» Extracto de la fuente
────────────────
Danilo
Sánchez Lihón
"A
vosotros los audaces, buscadores,
y a quien
quisiera que alguna vez
se haya
lanzado con astutas velas
a mares
terribles. A vosotros los ebrios
de enigmas
que gozáis con la luz
del
crepúsculo, cuyas almas son atraídas
con flautas
a todos los abismos.”
Nietzche
1. Salven
al
niño
El primer
recuerdo que evoca Ernesto Ráez se remonta y se ubica en un lugar preciso, cual
es el balcón de su casa natal en el Rímac donde él nació, con un barandal
añejo, desvelado y redondo.
Tenía que
ser redondo, como lo es un local para el arte dramático, o como lo es un
escenario teatral, o como lo es la vida misma.
Desde allí
mira la calle y el vecindario, el universo y los celajes; desde cuando tenía
cuatro años.
Y su primera
reminiscencia es el terremoto de 1940, que por el antojo de la tierra de jugar
al columpio y al tobogán, fue sepultando casa por casa, y con ellas a las
personas que moraban dentro, y a otras que por allí pasaban, mientras ante sus
ojos fascinados se amontonaban los escombros.
Pero él, en
aquel balcón alucinante estaba admirado y casi maravillado de ver cómo el mundo
palpitaba, se sacudía y hamacaba con el sismo.
Y cómo, de
un momento a otro, el planeta de suyo indolente esta vez tenía el capricho de
ir cambiando todo de su sitio, haciendo que cayeran derrumbados los techos, los postes y
ocupase su lugar y hacia arriba el subsuelo desflorado.
Y lo
insólito es que él no sentía miedo, al contrario, le divertía ver cómo todo se hamacaba
en tanto él en el balcón subía del suelo de un lado al suelo del otro lado en
la pared vetusta, mientras la gente gritaba histérica antes de desmayarse:
– ¡El niño!
¡Salven al niño!
– ¿Dónde?
– ¡En ese
balcón!
Esta es la
raigambre de Ernesto Ráez Mendiola, la contemplación fascinada incluso de una
catástrofe.
2. Aquel
balcón
Toda la
alarma de los demás era de ver cómo la casa en donde aquel niño estaba se
hundía y volvía a ponerse de pie. Y tanto fue así que él cogió el ritmo del vaivén
y empujaba con todas sus fuerzas para dar mayor impulso al columpio inusitado.
Le daba la
ilusión que ese balanceo lo iba a dejar trepado al borde de la cornisa de la
casa de enfrente que era la única que se mantenía en pie, pero que para colmo justo
cuando ya la alcanzaba ya había desaparecido y solo de ella quedaban ruinas
humeantes.
────────────────
» Sección de datos
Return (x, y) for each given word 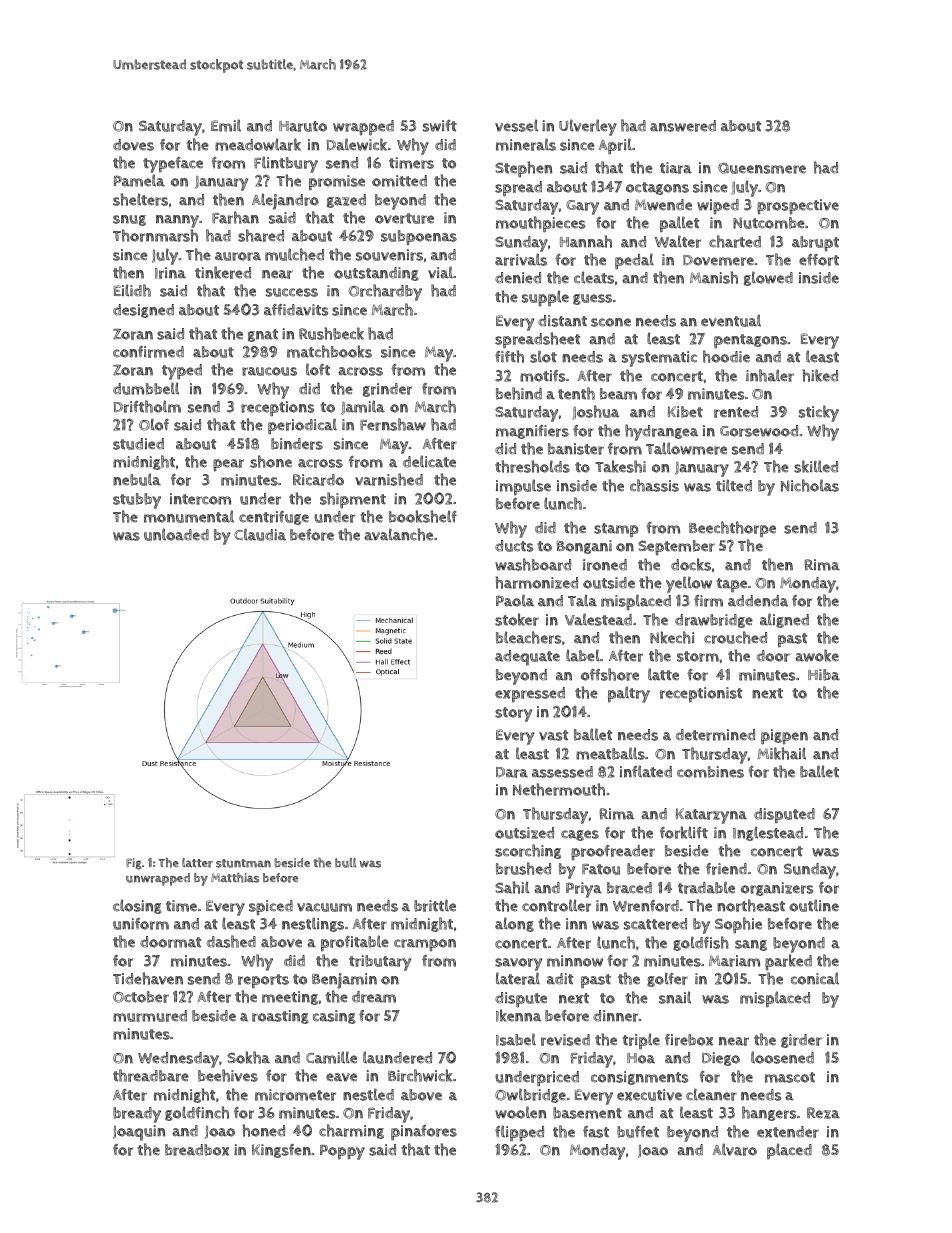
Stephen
────────────────
» Tus tareas
1. Copia el pasaje del texto sobre Ernesto Ráez que va desde "Pero él, en" hasta "el subsuelo desflorado.", ambos incluidos, y rebautiza "sismo" como "temblor".
2. Escribe lo que sigue en el texto sobre Ernesto Ráez a partir de su última oración.
El material no tiene relación alguna con el texto sobre Ernesto Ráez.

» Respuestas finales
1.
Pero él, en
aquel balcón alucinante estaba admirado y casi maravillado de ver cómo el mundo
palpitaba, se sacudía y hamacaba con el temblor.
Y cómo, de
un momento a otro, el planeta de suyo indolente esta vez tenía el capricho de
ir cambiando todo de su sitio, haciendo que cayeran derrumbados los techos, los postes y
ocupase su lugar y hacia arriba el subsuelo desflorado.

2.
Creo que
esta evocación, ajustada a los hechos y que no deja de ser tremebunda, es una
imagen cabal de lo que Ernesto Ráez es intelectualmente.
Es un
movimiento sísmico, telúrico pero donde él es el epicentro. Es un maremoto, un
aluvión con sus inevitables derrumbes y desmoronamientos, a fin de cambiar de
vez en cuando el lugar convencional y rutinario de los hechos y las cosas.
Con estas
experiencias en la base de su existencia ¡imaginen entonces lo que tenía que
ser el destino para él! Tenía que ser movimiento, espectáculo y eclosión.
Justamente
lo que él es ahora en su vida de artista y maestro, resumido en aquel balcón
que a su vez anticipa y recrea el aula, la escuela y la universidad donde él
trabaja, redondo, traslúcido y hacia lo alto como una atalaya y como era ese
balcón.
3. Esas
criaturas
De allí
deriva también que su mente y su alma estén llenas de horizontes y ensoñaciones.
Y de atardeceres descalabrados.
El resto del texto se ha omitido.